Laura Fleming defines a makerspace as, "a metaphor for a unique learning environment that encourages tinkering, play, and open-ended exploration for all" (2016, para 1). I have always been fond of this definition. It's short and I can remember it in presentations, but I am also keen on this explanation for its openness. Fleming doesn't define a specific or designated space for a maker learning environment. She doesn't discuss any type of technology or tool with which to make. She focuses solely on tinkering, play, and exploration. I really enjoy that flexibility. This month, let's take a look at online making, specifically tools that offer your students and library patrons the opportunity to make in a digital environment.
Storybird inspires users to create illustrated stories through a curated collection of artwork from artists and from around the world. The beauty of Storybird is that students can write poetry or short or long-form stories based on the artwork of well-known illustrators. The pictures provide the inspiration, now students can work together or individually to write the stories.
Buncee is excellent for presentations and stories. It's an engaging drag-and-drop multimedia tool that makes creation fun. Students can showcase their learning, share information, or express their creativity. Easy to use for collaboration, Buncee is an engaging tool for information scavenger hunts, stories, nonfiction writing activities, and so much more.

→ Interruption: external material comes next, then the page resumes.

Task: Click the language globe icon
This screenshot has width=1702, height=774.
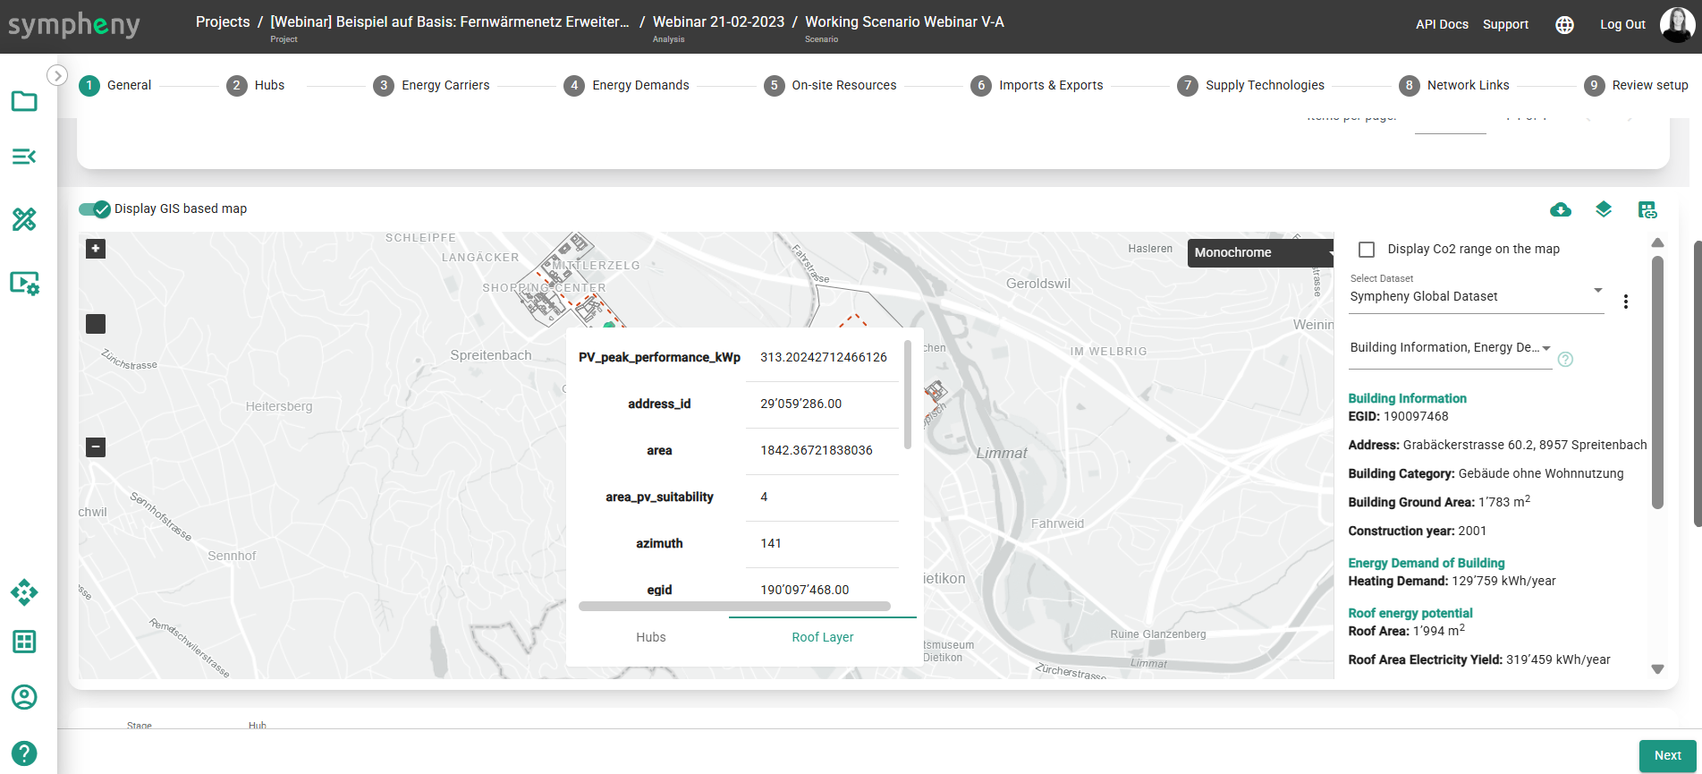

If you are looking for an app to mix your own beats then I have the place for you. Incredibox let's you make your own music using beatboxing characters. Incredibox is a game-like tool for introducing the ideas behind of rhythm and melody. I warn you, this is an addictive site that will steal your time away due to being so much fun.
Kapwing is a user-friendly platform to help students and teachers of all ages create and edit video, including everything from montages and memes, to stop-action and sound effects. If it involves images or video, Kapwing has you covered. A great tool for making and creating individually or with a team. Use it to engage students or have students use it to enhance their presentations and showcase their learning in any subject.
The nonprofit Code.org is a leader in computer science education and is dedicated to giving every student , especially women and underrepresented minorities, the chance to learn computer science in school. Code.org provides the leading K-12 computer science curriculum in the largest U.S. school districts and organizes the annual Hour of Code campaign. Every year, Code.org has new coding activities, training opportunities, creativity, and problem-solving experiences. An excellent digital making platform and introductory site into the world of computer science.
Scratch teaches computational thinking and coding while allowing students to create interactive stories, animations, games, music, and art and then share those creations online. At the same time, students are learning how to think creatively, reason systematically, and work collaboratively. A terrific tool for coding, game design, problem solving, and digital making.
When you offer making in a digital or online environment you are offering accessibility. This type of making is available to anyone, anywhere. Digital making provides collaborative opportunities. Imagine stories, songs, presentations, and video games being created by students in groups around the world. It's already happening and plugging your students and patrons in expands their experiences.